Sex workers began to use the song to make memes and talk about their profession
As BuzzFeed News' Ade Onibada reported, sex workers on TikTok embraced Paterra's "I'm an accountant" song, using it in videos to discuss their work, share tips, and make memes. Some creators told BuzzFeed News that the sound allowed them to promote their work, or destigmatize it, while being funny in the process.
The "accountant" shorthand provides a humorous way to speak about careers that can sometimes be difficult to be transparent about due to stigma or platform policies, just as Paterra jokes about using it as a way from deflecting the idiosyncracies of being an actor. Its impact on the TikTok is apparent, and the meaning of the term has all but fully shifted on TikTok: now, "accountant" is just as likely, if not more, to refer to someone who strips or makes content for OnlyFans as someone who does accounting.

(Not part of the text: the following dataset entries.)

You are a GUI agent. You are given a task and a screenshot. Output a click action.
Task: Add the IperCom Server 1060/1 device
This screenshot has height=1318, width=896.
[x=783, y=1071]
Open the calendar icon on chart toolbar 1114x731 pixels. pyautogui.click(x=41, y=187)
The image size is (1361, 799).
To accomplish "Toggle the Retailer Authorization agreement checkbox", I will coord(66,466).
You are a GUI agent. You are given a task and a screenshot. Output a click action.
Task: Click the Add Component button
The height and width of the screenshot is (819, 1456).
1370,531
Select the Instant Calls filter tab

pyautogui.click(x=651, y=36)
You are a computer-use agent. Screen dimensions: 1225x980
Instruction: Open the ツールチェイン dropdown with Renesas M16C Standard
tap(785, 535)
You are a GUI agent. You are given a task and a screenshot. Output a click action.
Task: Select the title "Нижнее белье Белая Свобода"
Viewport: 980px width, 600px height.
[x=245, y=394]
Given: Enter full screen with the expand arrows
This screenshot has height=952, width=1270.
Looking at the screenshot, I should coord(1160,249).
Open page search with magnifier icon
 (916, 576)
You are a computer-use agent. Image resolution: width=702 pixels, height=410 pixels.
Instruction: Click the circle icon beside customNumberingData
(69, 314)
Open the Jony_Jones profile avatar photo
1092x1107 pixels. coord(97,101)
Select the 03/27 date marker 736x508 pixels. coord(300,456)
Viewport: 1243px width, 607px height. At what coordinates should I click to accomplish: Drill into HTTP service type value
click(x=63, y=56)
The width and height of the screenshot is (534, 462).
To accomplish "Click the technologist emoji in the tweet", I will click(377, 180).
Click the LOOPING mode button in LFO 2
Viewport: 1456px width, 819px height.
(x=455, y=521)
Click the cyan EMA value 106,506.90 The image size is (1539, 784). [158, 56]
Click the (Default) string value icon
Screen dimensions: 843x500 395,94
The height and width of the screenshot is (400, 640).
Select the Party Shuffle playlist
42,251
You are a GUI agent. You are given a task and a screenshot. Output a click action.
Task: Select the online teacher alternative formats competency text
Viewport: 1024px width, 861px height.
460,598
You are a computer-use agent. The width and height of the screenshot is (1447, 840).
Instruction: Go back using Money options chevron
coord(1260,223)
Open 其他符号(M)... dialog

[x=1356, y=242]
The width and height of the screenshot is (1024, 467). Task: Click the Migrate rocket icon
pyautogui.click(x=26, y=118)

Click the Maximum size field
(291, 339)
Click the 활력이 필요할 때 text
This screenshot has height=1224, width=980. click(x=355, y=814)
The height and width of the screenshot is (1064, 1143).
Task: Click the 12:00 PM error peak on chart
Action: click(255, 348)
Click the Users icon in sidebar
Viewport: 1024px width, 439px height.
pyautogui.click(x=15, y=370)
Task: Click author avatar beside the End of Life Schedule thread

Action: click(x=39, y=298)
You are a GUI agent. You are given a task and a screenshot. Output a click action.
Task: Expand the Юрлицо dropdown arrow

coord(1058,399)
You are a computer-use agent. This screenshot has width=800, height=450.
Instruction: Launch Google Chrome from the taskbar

As of late February, the #accountant hashtag had over 645 million cumulative views and #accountantsoftiktok had over 68.7 million, and the vast majority of the top videos in each tag were people posting about their experiences making money from OnlyFans, creating fetish content, working at a strip club, or doing sex work.
In mid-February 2021, "TikTok accountant" spiked in search interest on Google. Seven months after Paterra's video, it's a testament to the term's longevity both on TikTok and online at large.